*** MATERIAL FOR THIS TASK Section Begins ***

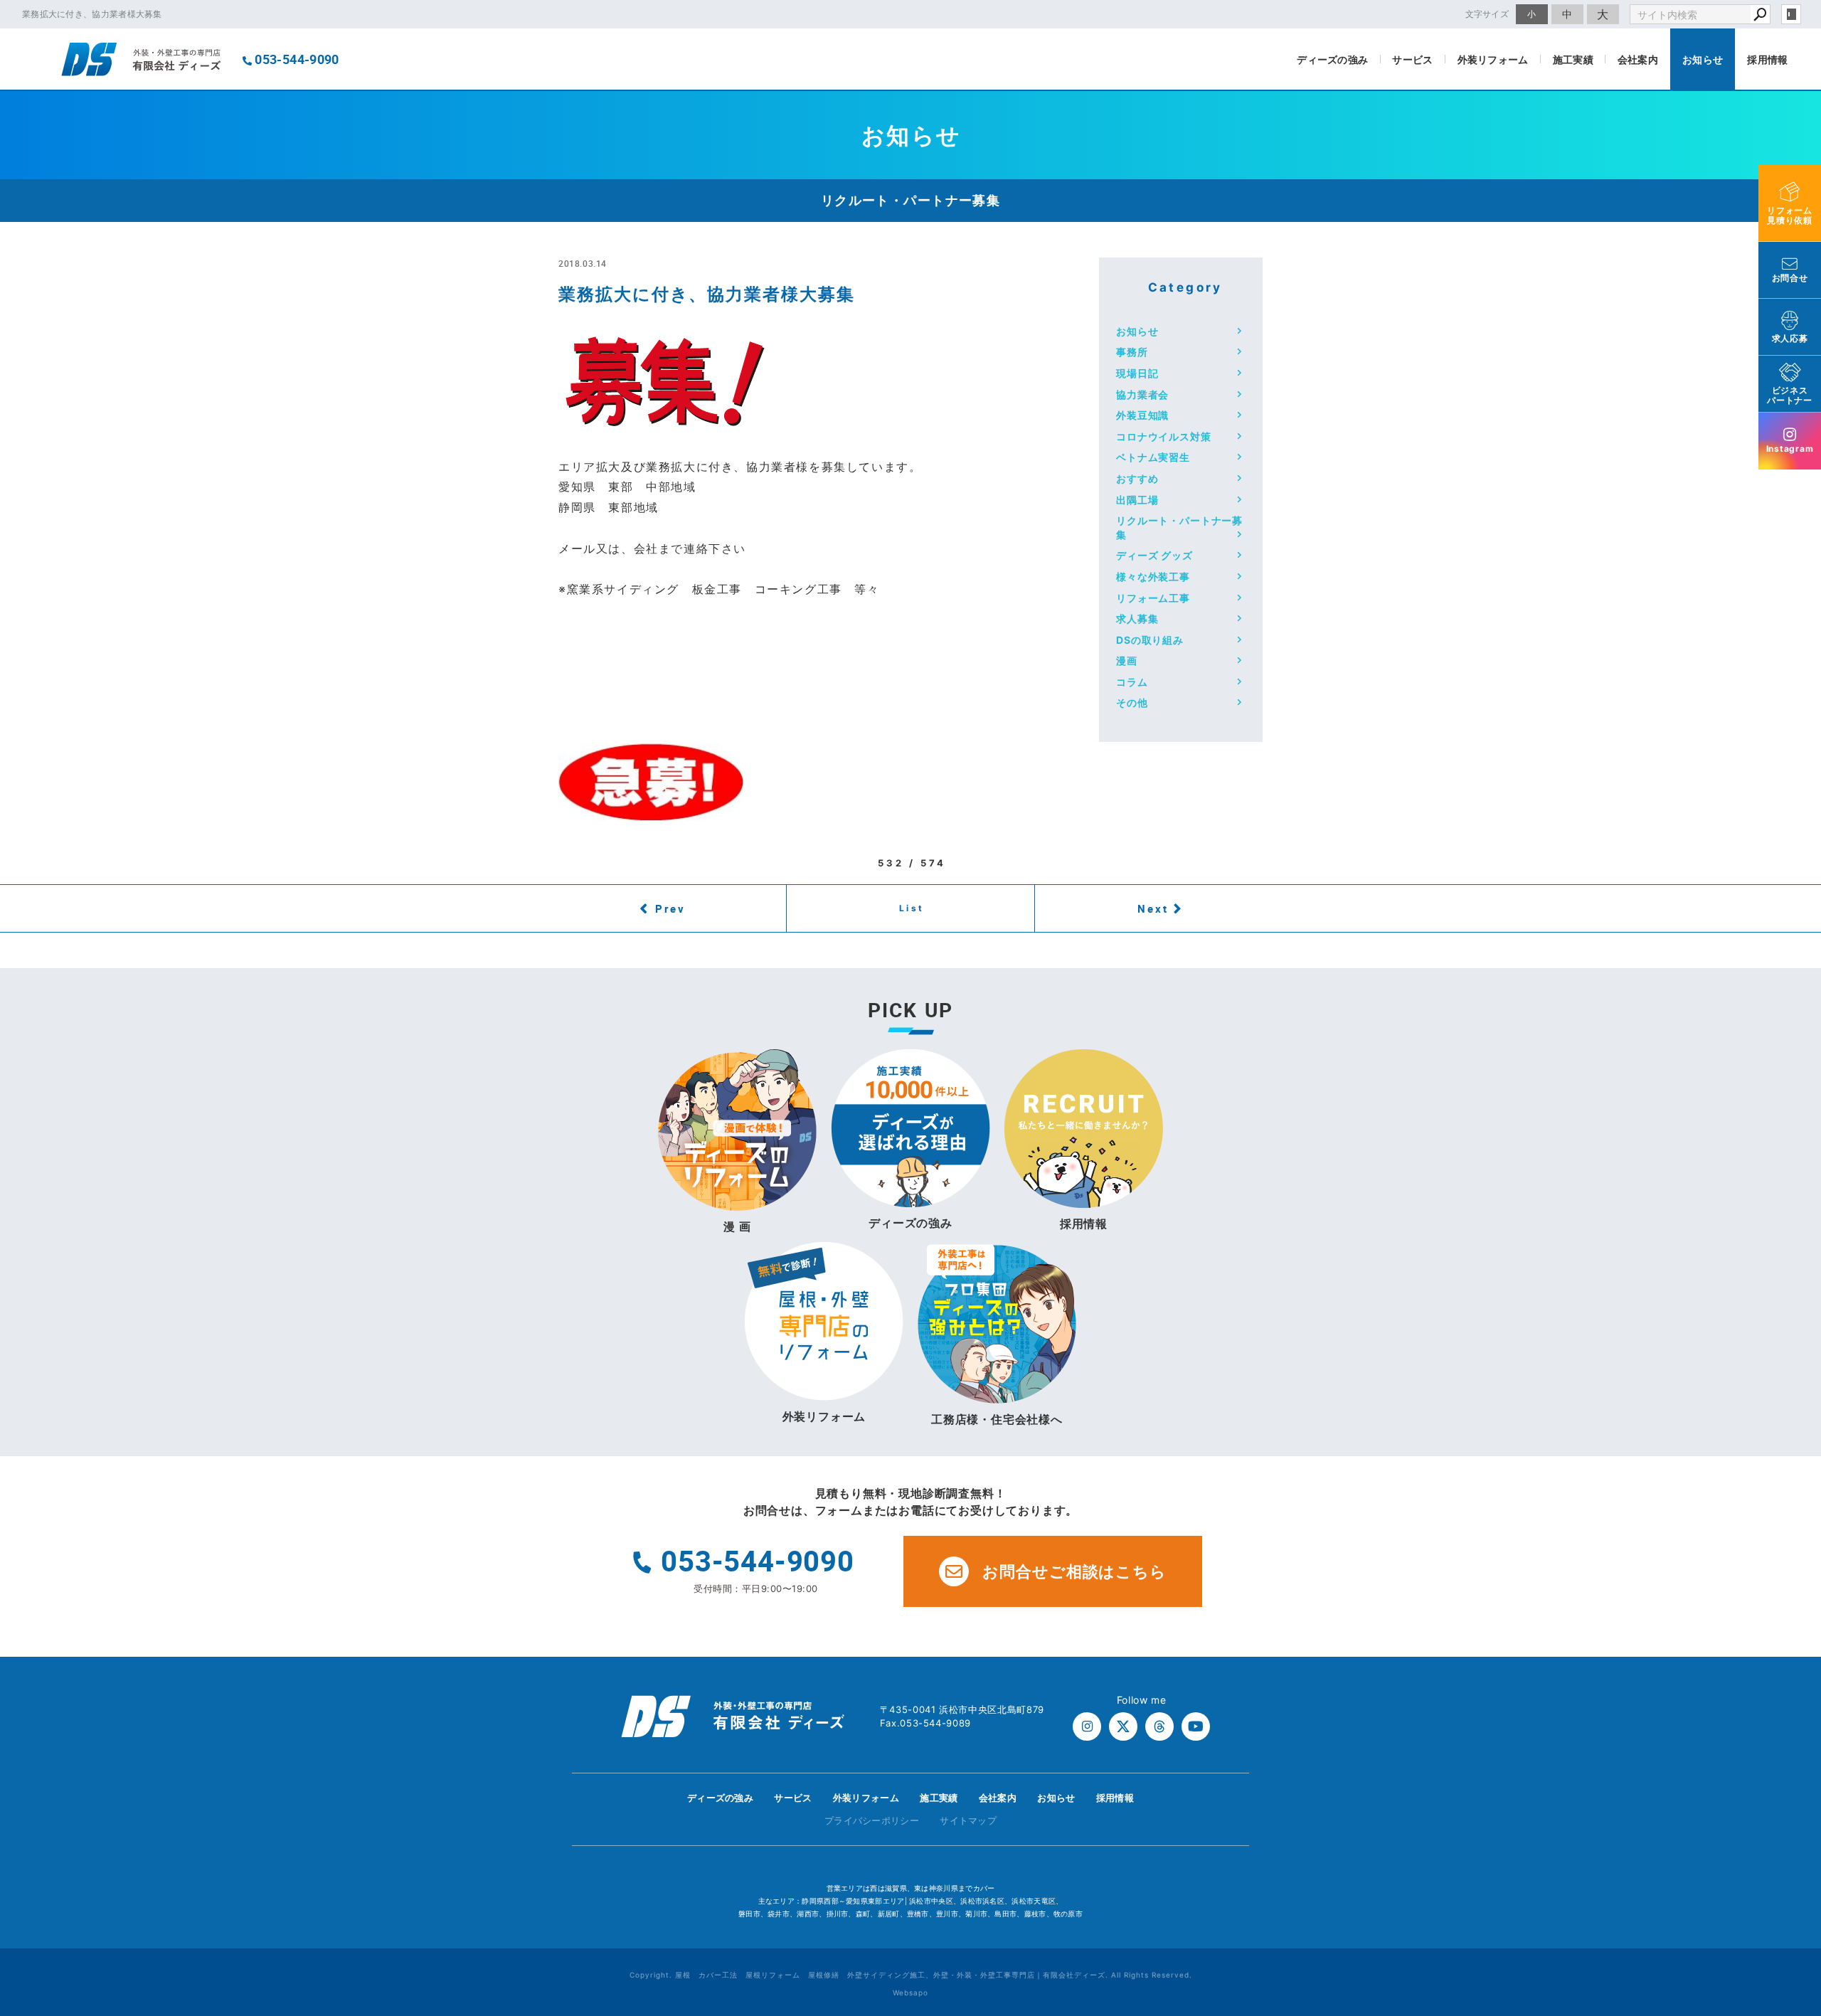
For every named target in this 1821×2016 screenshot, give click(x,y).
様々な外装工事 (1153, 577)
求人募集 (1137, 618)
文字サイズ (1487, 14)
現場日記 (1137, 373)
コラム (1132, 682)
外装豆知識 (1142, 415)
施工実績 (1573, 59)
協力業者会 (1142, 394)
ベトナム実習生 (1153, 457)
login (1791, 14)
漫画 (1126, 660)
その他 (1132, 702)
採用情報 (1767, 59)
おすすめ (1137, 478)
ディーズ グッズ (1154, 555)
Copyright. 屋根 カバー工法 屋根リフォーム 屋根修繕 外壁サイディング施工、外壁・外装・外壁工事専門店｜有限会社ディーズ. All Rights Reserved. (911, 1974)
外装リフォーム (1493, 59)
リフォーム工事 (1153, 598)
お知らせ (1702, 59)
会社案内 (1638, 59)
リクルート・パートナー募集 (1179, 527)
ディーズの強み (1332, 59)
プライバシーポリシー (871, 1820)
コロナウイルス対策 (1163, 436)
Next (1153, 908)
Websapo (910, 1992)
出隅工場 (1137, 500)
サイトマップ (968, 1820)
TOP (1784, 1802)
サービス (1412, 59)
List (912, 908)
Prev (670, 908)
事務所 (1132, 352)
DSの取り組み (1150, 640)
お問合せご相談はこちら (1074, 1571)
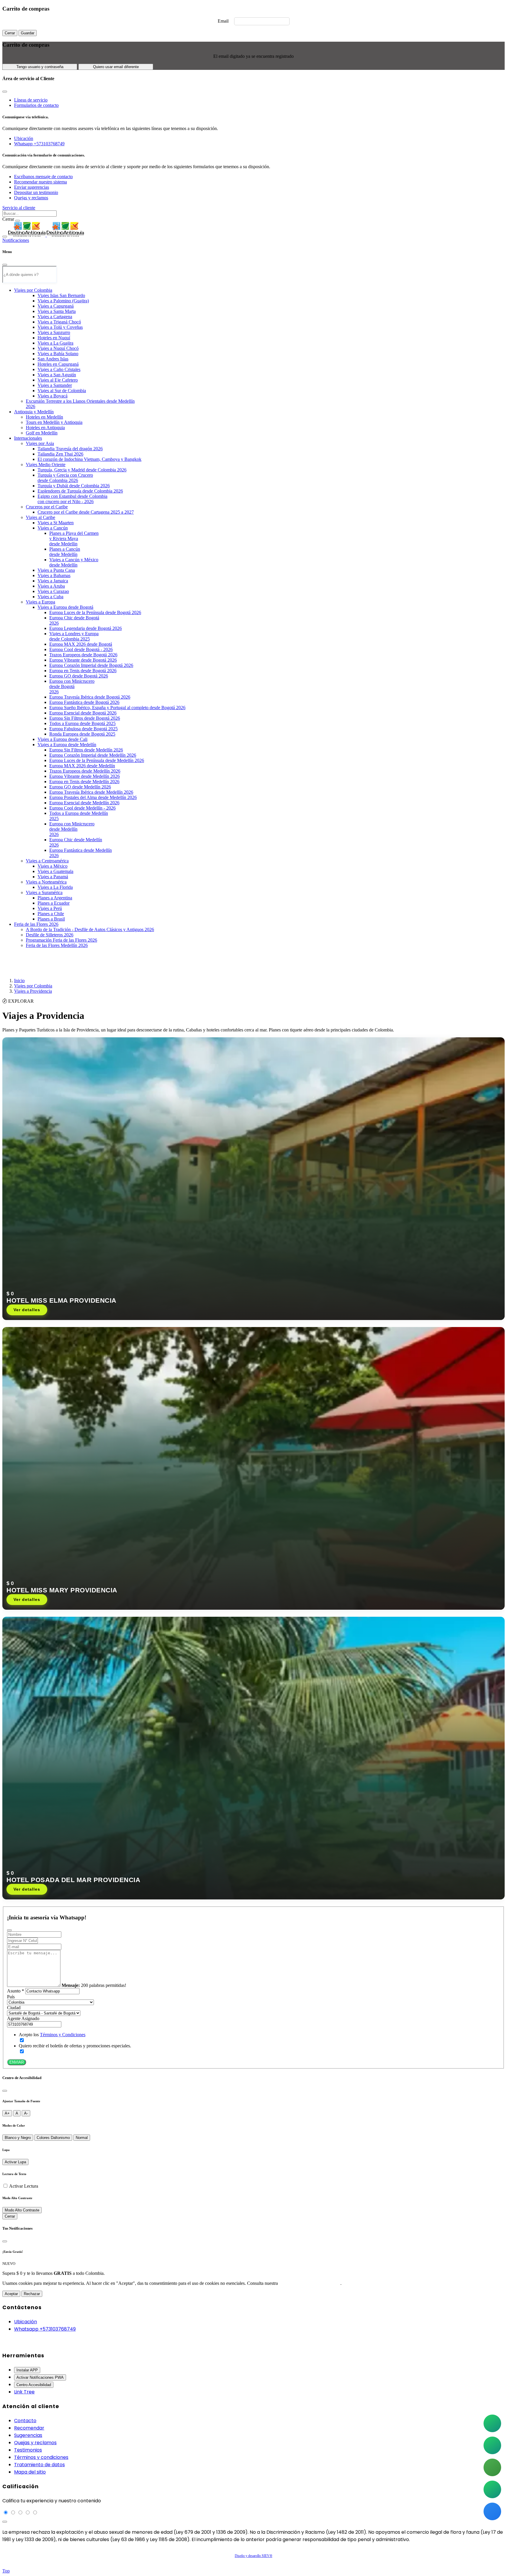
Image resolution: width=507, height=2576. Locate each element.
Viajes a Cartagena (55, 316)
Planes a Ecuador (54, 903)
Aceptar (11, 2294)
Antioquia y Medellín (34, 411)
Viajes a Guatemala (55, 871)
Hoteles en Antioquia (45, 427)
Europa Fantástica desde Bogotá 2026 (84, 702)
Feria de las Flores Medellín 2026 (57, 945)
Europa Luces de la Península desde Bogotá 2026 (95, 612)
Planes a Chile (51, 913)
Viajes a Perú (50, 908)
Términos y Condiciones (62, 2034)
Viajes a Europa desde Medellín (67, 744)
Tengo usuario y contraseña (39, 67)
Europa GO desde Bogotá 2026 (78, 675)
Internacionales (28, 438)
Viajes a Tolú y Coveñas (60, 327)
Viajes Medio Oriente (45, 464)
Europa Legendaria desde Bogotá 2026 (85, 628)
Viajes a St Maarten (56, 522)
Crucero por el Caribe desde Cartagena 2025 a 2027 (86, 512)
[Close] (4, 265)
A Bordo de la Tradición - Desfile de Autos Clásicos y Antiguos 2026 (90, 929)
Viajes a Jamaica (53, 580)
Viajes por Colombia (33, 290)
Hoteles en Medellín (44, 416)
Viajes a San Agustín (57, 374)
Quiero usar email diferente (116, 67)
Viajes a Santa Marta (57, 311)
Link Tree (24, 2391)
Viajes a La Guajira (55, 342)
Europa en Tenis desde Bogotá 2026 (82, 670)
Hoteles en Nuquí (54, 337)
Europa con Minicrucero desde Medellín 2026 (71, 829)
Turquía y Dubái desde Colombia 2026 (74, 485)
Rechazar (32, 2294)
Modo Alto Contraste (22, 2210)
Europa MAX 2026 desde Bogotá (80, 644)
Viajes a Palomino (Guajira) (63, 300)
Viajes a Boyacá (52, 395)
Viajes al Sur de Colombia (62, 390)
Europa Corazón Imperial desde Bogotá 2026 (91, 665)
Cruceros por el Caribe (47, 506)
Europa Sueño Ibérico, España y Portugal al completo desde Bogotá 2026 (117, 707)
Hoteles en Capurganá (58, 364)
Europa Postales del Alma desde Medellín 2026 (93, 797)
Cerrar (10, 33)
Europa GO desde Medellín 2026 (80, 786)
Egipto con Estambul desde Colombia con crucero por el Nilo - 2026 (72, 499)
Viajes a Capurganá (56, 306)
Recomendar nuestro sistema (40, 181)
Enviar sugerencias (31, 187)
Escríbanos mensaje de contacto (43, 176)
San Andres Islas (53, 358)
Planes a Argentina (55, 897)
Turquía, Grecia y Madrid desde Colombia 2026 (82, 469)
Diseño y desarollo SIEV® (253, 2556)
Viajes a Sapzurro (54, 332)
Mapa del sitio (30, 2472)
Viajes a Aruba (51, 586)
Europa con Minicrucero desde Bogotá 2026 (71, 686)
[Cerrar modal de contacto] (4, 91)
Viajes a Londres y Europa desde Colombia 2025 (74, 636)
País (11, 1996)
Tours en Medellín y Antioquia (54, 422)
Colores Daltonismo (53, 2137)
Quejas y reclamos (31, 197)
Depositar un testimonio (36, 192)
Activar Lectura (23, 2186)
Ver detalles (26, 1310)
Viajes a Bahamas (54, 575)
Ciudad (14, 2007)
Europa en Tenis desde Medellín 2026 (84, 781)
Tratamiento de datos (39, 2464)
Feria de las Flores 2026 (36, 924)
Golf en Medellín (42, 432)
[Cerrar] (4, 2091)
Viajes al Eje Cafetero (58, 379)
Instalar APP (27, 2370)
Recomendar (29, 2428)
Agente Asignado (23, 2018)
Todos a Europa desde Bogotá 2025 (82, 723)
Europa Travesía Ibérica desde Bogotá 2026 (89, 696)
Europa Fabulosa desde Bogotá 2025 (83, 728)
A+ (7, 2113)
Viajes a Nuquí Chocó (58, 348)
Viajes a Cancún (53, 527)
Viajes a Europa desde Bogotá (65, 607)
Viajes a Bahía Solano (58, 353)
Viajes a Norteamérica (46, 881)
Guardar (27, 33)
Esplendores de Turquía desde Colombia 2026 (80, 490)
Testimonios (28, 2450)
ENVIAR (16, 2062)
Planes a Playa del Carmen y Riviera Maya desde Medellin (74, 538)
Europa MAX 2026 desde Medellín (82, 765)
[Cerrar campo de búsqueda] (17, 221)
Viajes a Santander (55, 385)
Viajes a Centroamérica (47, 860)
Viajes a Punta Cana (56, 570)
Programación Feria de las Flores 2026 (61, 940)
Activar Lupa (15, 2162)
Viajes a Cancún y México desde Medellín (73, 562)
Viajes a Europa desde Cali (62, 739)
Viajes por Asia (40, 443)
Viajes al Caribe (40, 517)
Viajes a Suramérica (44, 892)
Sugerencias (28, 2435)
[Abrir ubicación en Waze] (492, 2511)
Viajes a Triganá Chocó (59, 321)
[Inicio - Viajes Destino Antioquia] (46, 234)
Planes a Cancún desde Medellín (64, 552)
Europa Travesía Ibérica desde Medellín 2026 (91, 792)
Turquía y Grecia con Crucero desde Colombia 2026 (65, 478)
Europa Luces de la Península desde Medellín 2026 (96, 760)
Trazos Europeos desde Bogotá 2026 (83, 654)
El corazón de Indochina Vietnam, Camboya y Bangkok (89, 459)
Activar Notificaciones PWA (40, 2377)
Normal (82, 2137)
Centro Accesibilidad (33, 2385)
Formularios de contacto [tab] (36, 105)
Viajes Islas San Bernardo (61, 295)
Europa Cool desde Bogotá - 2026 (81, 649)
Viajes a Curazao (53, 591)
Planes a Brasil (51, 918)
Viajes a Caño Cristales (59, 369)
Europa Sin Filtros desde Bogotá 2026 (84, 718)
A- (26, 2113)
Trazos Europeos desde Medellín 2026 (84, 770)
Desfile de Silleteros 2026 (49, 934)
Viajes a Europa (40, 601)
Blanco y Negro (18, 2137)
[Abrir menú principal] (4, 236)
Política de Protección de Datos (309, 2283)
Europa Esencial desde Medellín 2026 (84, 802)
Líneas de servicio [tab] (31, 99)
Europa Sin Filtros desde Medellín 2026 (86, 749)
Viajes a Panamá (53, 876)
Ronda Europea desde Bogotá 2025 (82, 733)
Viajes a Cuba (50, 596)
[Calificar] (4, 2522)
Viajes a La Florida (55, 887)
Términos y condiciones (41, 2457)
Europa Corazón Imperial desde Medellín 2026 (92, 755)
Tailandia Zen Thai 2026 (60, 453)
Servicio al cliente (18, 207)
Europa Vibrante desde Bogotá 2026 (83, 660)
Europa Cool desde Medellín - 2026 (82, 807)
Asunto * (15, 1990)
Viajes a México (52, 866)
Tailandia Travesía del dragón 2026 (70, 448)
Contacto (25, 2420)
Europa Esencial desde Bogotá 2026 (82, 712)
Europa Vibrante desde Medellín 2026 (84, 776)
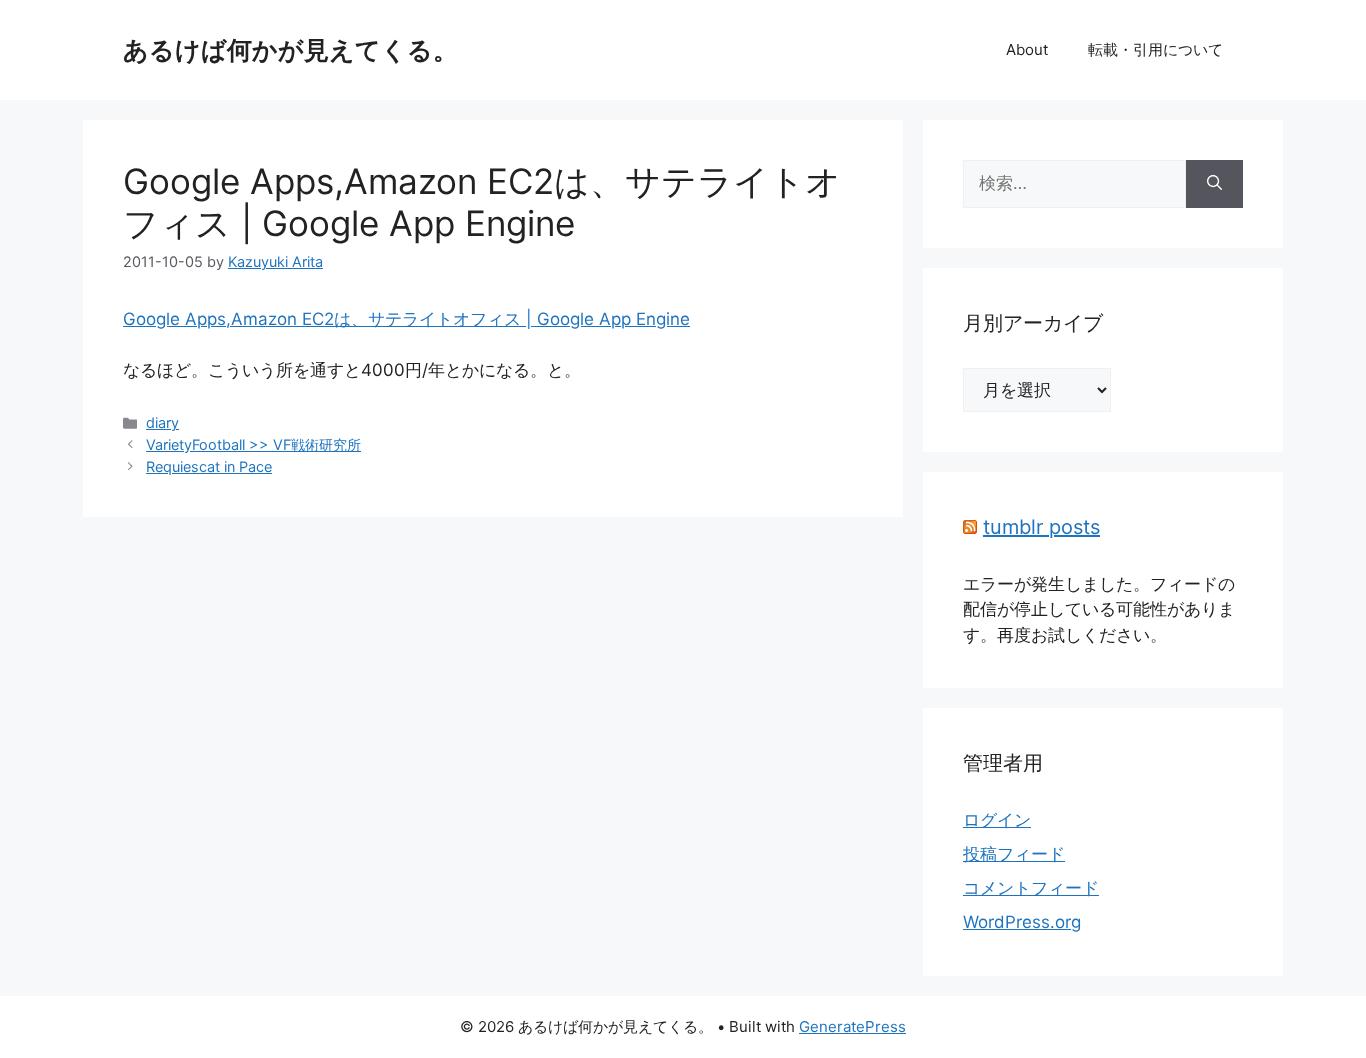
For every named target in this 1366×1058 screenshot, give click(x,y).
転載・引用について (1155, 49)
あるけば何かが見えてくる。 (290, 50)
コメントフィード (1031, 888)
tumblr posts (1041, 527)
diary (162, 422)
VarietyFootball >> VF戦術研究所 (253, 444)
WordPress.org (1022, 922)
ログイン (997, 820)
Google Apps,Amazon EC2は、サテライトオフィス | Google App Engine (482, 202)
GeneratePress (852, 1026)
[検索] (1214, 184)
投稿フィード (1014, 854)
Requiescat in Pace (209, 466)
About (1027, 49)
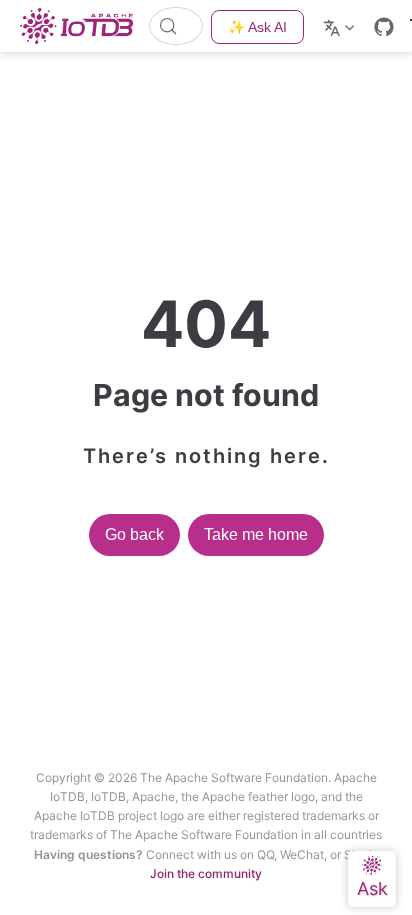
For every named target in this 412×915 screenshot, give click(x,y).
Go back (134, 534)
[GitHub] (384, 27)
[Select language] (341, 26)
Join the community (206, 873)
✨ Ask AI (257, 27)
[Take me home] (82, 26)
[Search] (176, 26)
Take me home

*** MATERIAL FOR THIS TASK Section Ends ***

§ ABOUT THIS TASK: With the line that has "San Andres Islas (53, 358)" as the first and the line that has "[Cerrar modal de contacto] (4, 91)" as the last, repeat exactly that run of lines above and no more.

§ RESPONSE FOR THIS EXERCISE:
San Andres Islas (53, 358)
Planes a Argentina (55, 897)
Turquía, Grecia y Madrid desde Colombia 2026 (82, 469)
Diseño y desarollo SIEV® (253, 2556)
Viajes a Sapzurro (54, 332)
Mapa del sitio (30, 2472)
Viajes a Aruba (51, 586)
Europa con Minicrucero desde Bogotá 2026 (71, 686)
[Cerrar modal de contacto] (4, 91)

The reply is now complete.